NRW-SPD liebäugelt mit „G8 Flexi“

Düsseldorf. 

Als Eva-Maria Voigt-Küppers, eine der stellvertretenden Vorsitzenden der SPD-Landtagsfraktion, im August 2015 öffentlich über einen „Plan B“ zum ungeliebten „Turbo-Abitur“ nachdachte, brach in Düsseldorf ein parteiinternes Sommertheater los. Voigt­-Küppers hatte gewagt, Wahlmöglichkeiten zwischen acht und neun gymnasialen Jahren ins Gespräch zu bringen und ein „G 8,5“ nicht auszuschließen.

Fraktionschef Norbert Römer, ein enger Vertrauter von Ministerpräsidentin Hannelore Kraft (SPD), pfiff seine Kollegin damals rüde zurück: „Es gibt in der SPD-Landtagsfraktion weder Pläne noch Beschlüsse, das Abitur nach acht Jahren infrage zu stellen oder gar abzuschaffen.“ In der Fraktionsspitze wurde lamentiert, Voigt-Küppers sei wahlweise von Journalisten missverstanden oder gar „aufs Glatteis geführt“ worden.

Wie sehr sich der Umgang der SPD mit dem Thema „Turbo-Abitur“ seither gewandelt hat, war zu Wochenbeginn zu beobachten.
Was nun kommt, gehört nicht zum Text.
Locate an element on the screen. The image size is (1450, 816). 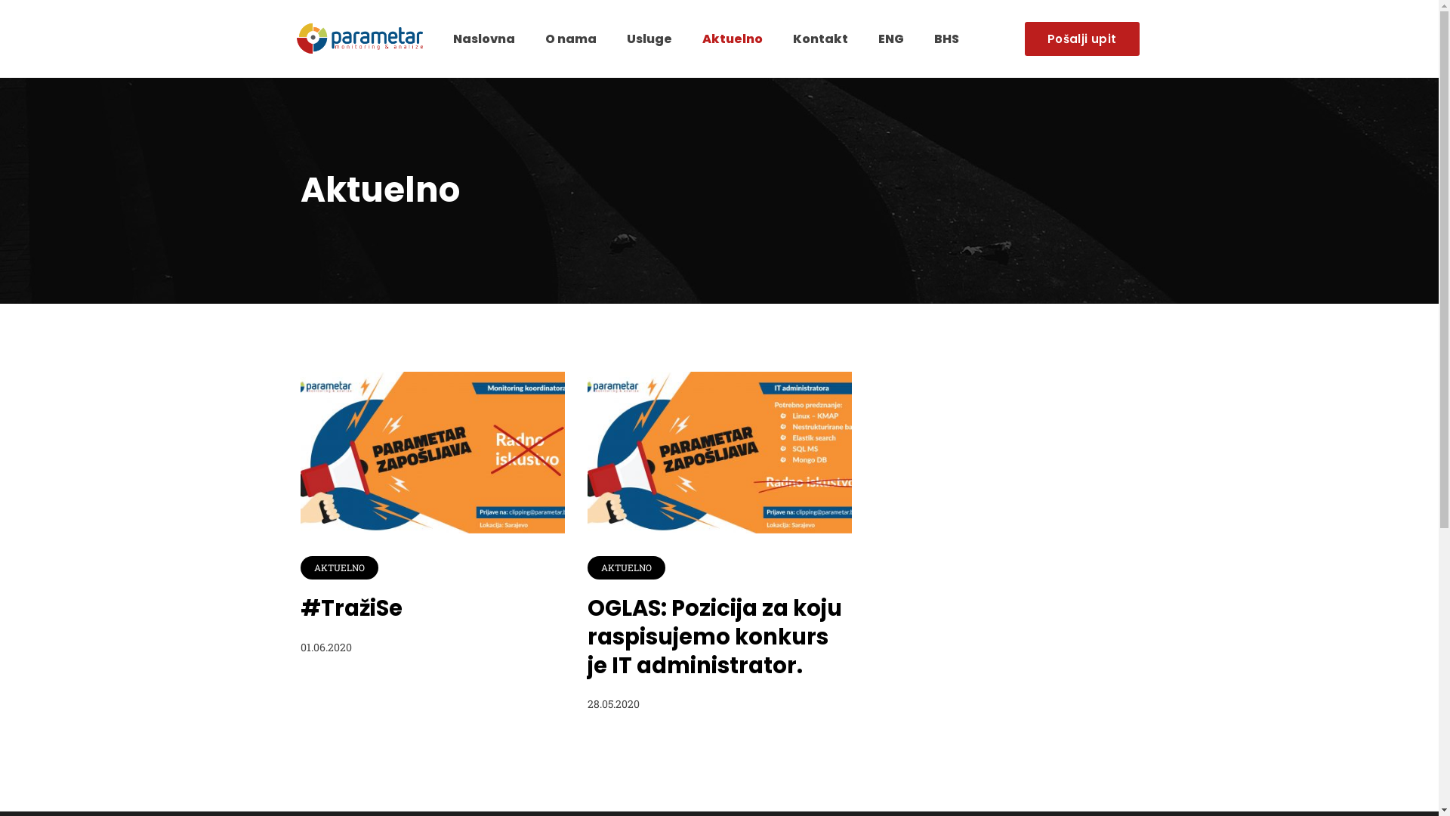
'O nama' is located at coordinates (569, 38).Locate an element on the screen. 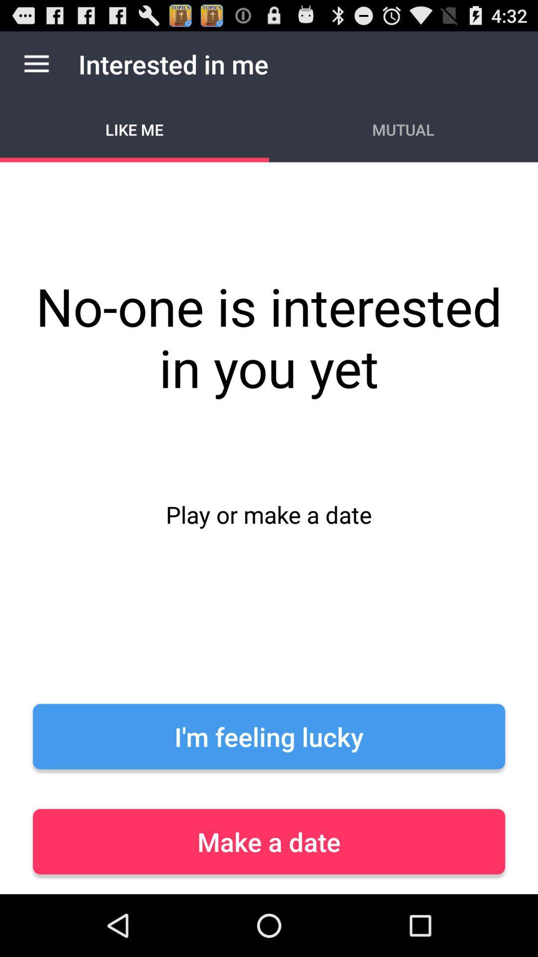  i m feeling is located at coordinates (269, 736). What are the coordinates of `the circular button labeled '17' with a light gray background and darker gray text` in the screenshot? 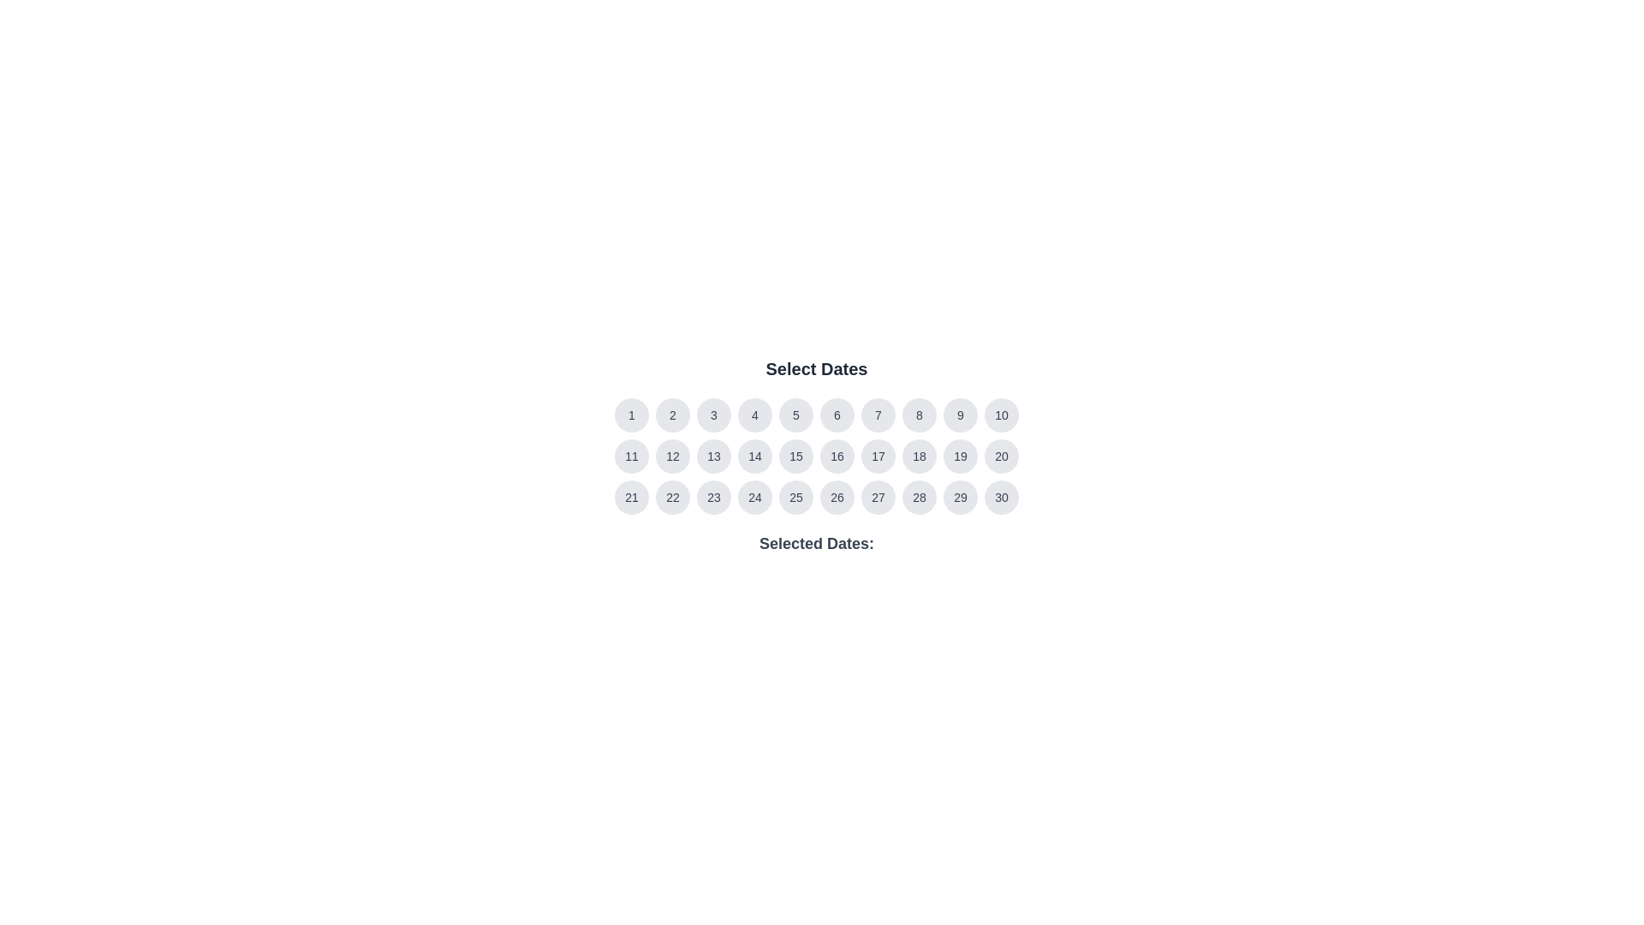 It's located at (879, 455).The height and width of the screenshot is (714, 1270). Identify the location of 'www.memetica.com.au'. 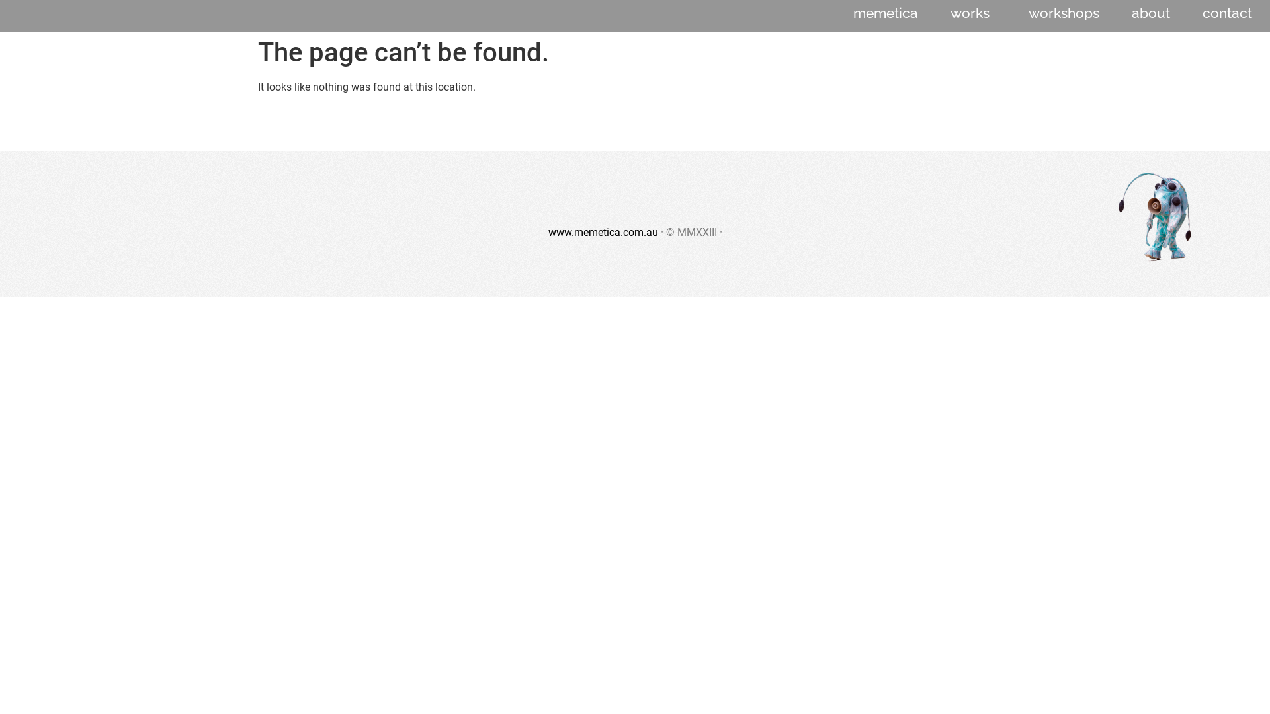
(602, 231).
Landtagspräsidentin Carina Gödecke (SPD) bezeichnete die verkürzte Schulzeit vor Jugendlichen in Herne als „Versündigung“ an der jungen Generation und ermunterte ganz unpräsidial dazu, „Scheiße zu nennen, was Scheiße ist“. Gödecke stand anderntags zu ihren deftigen Zitaten – und wurde von niemandem aus der Partei zu Ordnung gerufen.

Schulstrukturdebatte neu eröffnet

Längst gilt es als ausgemacht, dass die Sozialdemokraten beim Landesparteitag am 24. September in Bochum eine Kehrtwende in Sachen „G8“ einleiten werden. Die Parteispitze will auf Drängen der Basis einen Leitantrag formulieren, der die Schulstrukturdebatte in NRW neu eröffnet. Mehrere SPD-Unterbezirke fordern eine Art „G8 Flexi“, damit auch an Gymnasien Schüler in unterschiedlicher Geschwindigkeit den Weg zum Abitur nehmen können.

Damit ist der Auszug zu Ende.